▶ Given request
Return every one of the following entries verbatim, without any alteration.
BEGIN Records shown
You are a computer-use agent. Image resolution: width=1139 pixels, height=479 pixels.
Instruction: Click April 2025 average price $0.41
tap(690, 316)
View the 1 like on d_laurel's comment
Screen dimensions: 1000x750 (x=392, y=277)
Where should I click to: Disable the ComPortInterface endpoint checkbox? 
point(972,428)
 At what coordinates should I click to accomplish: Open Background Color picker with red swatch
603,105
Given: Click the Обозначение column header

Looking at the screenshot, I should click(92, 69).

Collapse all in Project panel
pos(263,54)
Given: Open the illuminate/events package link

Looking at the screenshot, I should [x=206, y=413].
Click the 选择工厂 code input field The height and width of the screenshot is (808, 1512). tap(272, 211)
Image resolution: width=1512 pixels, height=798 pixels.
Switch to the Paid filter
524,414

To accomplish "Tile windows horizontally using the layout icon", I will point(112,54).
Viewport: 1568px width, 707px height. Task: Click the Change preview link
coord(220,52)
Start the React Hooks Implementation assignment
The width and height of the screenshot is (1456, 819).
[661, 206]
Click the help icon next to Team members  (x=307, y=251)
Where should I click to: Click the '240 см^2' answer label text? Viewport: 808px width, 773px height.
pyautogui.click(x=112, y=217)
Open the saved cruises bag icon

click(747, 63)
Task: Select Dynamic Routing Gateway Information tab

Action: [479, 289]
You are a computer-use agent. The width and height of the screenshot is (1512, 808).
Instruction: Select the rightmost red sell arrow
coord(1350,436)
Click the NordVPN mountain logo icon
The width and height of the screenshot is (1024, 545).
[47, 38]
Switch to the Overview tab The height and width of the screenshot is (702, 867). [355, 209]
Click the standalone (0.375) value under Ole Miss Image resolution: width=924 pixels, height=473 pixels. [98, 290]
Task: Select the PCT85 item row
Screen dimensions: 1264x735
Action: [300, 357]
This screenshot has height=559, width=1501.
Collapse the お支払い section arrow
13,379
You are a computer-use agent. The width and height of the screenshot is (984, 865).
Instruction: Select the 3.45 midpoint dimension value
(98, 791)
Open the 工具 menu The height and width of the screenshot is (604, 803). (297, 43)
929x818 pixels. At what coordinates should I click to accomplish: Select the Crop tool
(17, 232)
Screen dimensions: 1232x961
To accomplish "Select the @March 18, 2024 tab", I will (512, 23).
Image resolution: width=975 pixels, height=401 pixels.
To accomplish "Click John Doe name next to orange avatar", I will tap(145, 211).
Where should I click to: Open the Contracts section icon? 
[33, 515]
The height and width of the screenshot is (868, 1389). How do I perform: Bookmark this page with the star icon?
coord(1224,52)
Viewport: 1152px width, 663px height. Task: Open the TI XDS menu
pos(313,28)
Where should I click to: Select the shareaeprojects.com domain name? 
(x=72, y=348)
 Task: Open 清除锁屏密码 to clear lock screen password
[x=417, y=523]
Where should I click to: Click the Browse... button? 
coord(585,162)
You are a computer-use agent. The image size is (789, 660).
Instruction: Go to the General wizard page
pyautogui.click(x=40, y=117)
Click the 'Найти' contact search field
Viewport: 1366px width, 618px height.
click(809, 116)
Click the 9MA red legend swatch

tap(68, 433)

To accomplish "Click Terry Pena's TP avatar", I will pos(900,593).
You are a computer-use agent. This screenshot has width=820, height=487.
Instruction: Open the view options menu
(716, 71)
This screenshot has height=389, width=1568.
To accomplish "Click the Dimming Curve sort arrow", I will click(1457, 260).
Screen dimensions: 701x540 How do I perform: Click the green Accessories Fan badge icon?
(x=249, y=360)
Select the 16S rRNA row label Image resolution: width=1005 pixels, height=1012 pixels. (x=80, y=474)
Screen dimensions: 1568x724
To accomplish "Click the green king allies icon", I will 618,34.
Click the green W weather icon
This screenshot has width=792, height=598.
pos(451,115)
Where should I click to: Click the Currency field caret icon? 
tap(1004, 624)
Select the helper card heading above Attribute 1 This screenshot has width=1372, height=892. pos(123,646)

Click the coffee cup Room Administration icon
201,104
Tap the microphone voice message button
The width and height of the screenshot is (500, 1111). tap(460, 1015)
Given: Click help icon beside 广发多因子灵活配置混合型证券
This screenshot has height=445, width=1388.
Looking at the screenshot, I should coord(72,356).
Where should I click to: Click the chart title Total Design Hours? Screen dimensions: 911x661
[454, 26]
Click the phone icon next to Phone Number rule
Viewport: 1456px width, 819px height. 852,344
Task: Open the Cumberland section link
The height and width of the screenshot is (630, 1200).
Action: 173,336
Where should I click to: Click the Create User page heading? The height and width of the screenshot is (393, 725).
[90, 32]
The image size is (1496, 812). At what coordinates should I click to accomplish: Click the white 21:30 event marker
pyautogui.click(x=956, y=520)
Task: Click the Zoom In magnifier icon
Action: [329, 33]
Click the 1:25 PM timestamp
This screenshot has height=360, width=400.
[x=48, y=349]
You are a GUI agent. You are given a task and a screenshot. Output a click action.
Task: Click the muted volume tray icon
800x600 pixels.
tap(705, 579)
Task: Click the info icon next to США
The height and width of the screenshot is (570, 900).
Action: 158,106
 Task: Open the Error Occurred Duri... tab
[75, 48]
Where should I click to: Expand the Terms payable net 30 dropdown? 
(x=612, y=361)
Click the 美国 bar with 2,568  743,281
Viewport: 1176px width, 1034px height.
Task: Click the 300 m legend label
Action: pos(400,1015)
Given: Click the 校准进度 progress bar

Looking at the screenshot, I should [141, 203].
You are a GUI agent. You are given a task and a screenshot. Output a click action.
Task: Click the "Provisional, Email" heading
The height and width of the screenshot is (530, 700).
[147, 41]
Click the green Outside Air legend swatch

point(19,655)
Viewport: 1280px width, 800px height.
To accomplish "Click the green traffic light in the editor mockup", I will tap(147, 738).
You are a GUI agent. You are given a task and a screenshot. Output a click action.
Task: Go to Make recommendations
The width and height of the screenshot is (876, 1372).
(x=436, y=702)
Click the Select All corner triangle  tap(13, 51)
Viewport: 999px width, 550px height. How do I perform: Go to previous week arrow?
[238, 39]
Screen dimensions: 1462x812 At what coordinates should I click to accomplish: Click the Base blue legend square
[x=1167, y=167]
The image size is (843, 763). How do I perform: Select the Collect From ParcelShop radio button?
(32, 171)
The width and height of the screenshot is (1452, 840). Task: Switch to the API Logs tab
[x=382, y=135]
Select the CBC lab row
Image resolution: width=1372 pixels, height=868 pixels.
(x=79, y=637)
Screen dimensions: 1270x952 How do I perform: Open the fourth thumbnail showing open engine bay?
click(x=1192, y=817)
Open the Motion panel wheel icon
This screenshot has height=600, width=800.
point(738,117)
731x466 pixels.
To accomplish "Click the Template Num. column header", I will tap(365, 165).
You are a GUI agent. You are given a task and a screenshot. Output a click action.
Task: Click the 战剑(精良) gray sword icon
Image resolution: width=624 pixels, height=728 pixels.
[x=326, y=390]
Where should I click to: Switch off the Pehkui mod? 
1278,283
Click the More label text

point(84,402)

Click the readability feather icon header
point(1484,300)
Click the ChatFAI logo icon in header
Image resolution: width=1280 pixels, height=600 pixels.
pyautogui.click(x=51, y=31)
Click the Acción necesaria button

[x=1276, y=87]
END Records shown
▶ Completed exercise
You are a computer-use agent. Image resolution: width=1139 pixels, height=479 pixels.
Instruction: Click April 2025 average price $0.41
tap(690, 316)
View the 1 like on d_laurel's comment
Screen dimensions: 1000x750 (x=392, y=277)
Where should I click to: Disable the ComPortInterface endpoint checkbox? 
point(972,428)
 At what coordinates should I click to accomplish: Open Background Color picker with red swatch
603,105
Given: Click the Обозначение column header

Looking at the screenshot, I should click(92, 69).

Collapse all in Project panel
pos(263,54)
Given: Open the illuminate/events package link

Looking at the screenshot, I should [x=206, y=413].
Click the 选择工厂 code input field The height and width of the screenshot is (808, 1512). tap(272, 211)
Image resolution: width=1512 pixels, height=798 pixels.
Switch to the Paid filter
524,414

To accomplish "Tile windows horizontally using the layout icon", I will point(112,54).
Viewport: 1568px width, 707px height. Task: Click the Change preview link
coord(220,52)
Start the React Hooks Implementation assignment
The width and height of the screenshot is (1456, 819).
[661, 206]
Click the help icon next to Team members  (x=307, y=251)
Where should I click to: Click the '240 см^2' answer label text? Viewport: 808px width, 773px height.
pyautogui.click(x=112, y=217)
Open the saved cruises bag icon

click(747, 63)
Task: Select Dynamic Routing Gateway Information tab

Action: [479, 289]
You are a computer-use agent. The width and height of the screenshot is (1512, 808).
Instruction: Select the rightmost red sell arrow
coord(1350,436)
Click the NordVPN mountain logo icon
The width and height of the screenshot is (1024, 545).
[47, 38]
Switch to the Overview tab The height and width of the screenshot is (702, 867). [355, 209]
Click the standalone (0.375) value under Ole Miss Image resolution: width=924 pixels, height=473 pixels. [98, 290]
Task: Select the PCT85 item row
Screen dimensions: 1264x735
Action: [300, 357]
This screenshot has height=559, width=1501.
Collapse the お支払い section arrow
13,379
You are a computer-use agent. The width and height of the screenshot is (984, 865).
Instruction: Select the 3.45 midpoint dimension value
(98, 791)
Open the 工具 menu The height and width of the screenshot is (604, 803). (297, 43)
929x818 pixels. At what coordinates should I click to accomplish: Select the Crop tool
(17, 232)
Screen dimensions: 1232x961
To accomplish "Select the @March 18, 2024 tab", I will (512, 23).
Image resolution: width=975 pixels, height=401 pixels.
To accomplish "Click John Doe name next to orange avatar", I will tap(145, 211).
Where should I click to: Open the Contracts section icon? 
[33, 515]
The height and width of the screenshot is (868, 1389). How do I perform: Bookmark this page with the star icon?
coord(1224,52)
Viewport: 1152px width, 663px height. Task: Open the TI XDS menu
pos(313,28)
Where should I click to: Select the shareaeprojects.com domain name? 
(x=72, y=348)
 Task: Open 清除锁屏密码 to clear lock screen password
[x=417, y=523]
Where should I click to: Click the Browse... button? 
coord(585,162)
You are a computer-use agent. The image size is (789, 660).
Instruction: Go to the General wizard page
pyautogui.click(x=40, y=117)
Click the 'Найти' contact search field
Viewport: 1366px width, 618px height.
click(809, 116)
Click the 9MA red legend swatch

tap(68, 433)

To accomplish "Click Terry Pena's TP avatar", I will pos(900,593).
You are a computer-use agent. This screenshot has width=820, height=487.
Instruction: Open the view options menu
(716, 71)
This screenshot has height=389, width=1568.
To accomplish "Click the Dimming Curve sort arrow", I will click(1457, 260).
Screen dimensions: 701x540 How do I perform: Click the green Accessories Fan badge icon?
(x=249, y=360)
Select the 16S rRNA row label Image resolution: width=1005 pixels, height=1012 pixels. (x=80, y=474)
Screen dimensions: 1568x724
To accomplish "Click the green king allies icon", I will 618,34.
Click the green W weather icon
This screenshot has width=792, height=598.
pos(451,115)
Where should I click to: Click the Currency field caret icon? 
tap(1004, 624)
Select the helper card heading above Attribute 1 This screenshot has width=1372, height=892. pos(123,646)

Click the coffee cup Room Administration icon
201,104
Tap the microphone voice message button
The width and height of the screenshot is (500, 1111). tap(460, 1015)
Given: Click help icon beside 广发多因子灵活配置混合型证券
This screenshot has height=445, width=1388.
Looking at the screenshot, I should coord(72,356).
Where should I click to: Click the chart title Total Design Hours? Screen dimensions: 911x661
[454, 26]
Click the phone icon next to Phone Number rule
Viewport: 1456px width, 819px height. 852,344
Task: Open the Cumberland section link
The height and width of the screenshot is (630, 1200).
Action: 173,336
Where should I click to: Click the Create User page heading? The height and width of the screenshot is (393, 725).
[90, 32]
The image size is (1496, 812). At what coordinates should I click to accomplish: Click the white 21:30 event marker
pyautogui.click(x=956, y=520)
Task: Click the Zoom In magnifier icon
Action: [329, 33]
Click the 1:25 PM timestamp
This screenshot has height=360, width=400.
[x=48, y=349]
You are a GUI agent. You are given a task and a screenshot. Output a click action.
Task: Click the muted volume tray icon
800x600 pixels.
tap(705, 579)
Task: Click the info icon next to США
The height and width of the screenshot is (570, 900).
Action: 158,106
 Task: Open the Error Occurred Duri... tab
[75, 48]
Where should I click to: Expand the Terms payable net 30 dropdown? 
(x=612, y=361)
Click the 美国 bar with 2,568  743,281
Viewport: 1176px width, 1034px height.
Task: Click the 300 m legend label
Action: pos(400,1015)
Given: Click the 校准进度 progress bar

Looking at the screenshot, I should [141, 203].
You are a GUI agent. You are given a task and a screenshot. Output a click action.
Task: Click the "Provisional, Email" heading
The height and width of the screenshot is (530, 700).
[147, 41]
Click the green Outside Air legend swatch

point(19,655)
Viewport: 1280px width, 800px height.
To accomplish "Click the green traffic light in the editor mockup", I will tap(147, 738).
You are a GUI agent. You are given a task and a screenshot. Output a click action.
Task: Go to Make recommendations
The width and height of the screenshot is (876, 1372).
(x=436, y=702)
Click the Select All corner triangle  tap(13, 51)
Viewport: 999px width, 550px height. How do I perform: Go to previous week arrow?
[238, 39]
Screen dimensions: 1462x812 At what coordinates should I click to accomplish: Click the Base blue legend square
[x=1167, y=167]
The image size is (843, 763). How do I perform: Select the Collect From ParcelShop radio button?
(32, 171)
The width and height of the screenshot is (1452, 840). Task: Switch to the API Logs tab
[x=382, y=135]
Select the CBC lab row
Image resolution: width=1372 pixels, height=868 pixels.
(x=79, y=637)
Screen dimensions: 1270x952 How do I perform: Open the fourth thumbnail showing open engine bay?
click(x=1192, y=817)
Open the Motion panel wheel icon
This screenshot has height=600, width=800.
point(738,117)
731x466 pixels.
To accomplish "Click the Template Num. column header", I will tap(365, 165).
You are a GUI agent. You are given a task and a screenshot. Output a click action.
Task: Click the 战剑(精良) gray sword icon
Image resolution: width=624 pixels, height=728 pixels.
[x=326, y=390]
Where should I click to: Switch off the Pehkui mod? 
1278,283
Click the More label text

point(84,402)

Click the readability feather icon header
point(1484,300)
Click the ChatFAI logo icon in header
Image resolution: width=1280 pixels, height=600 pixels.
pyautogui.click(x=51, y=31)
Click the Acción necesaria button

[x=1276, y=87]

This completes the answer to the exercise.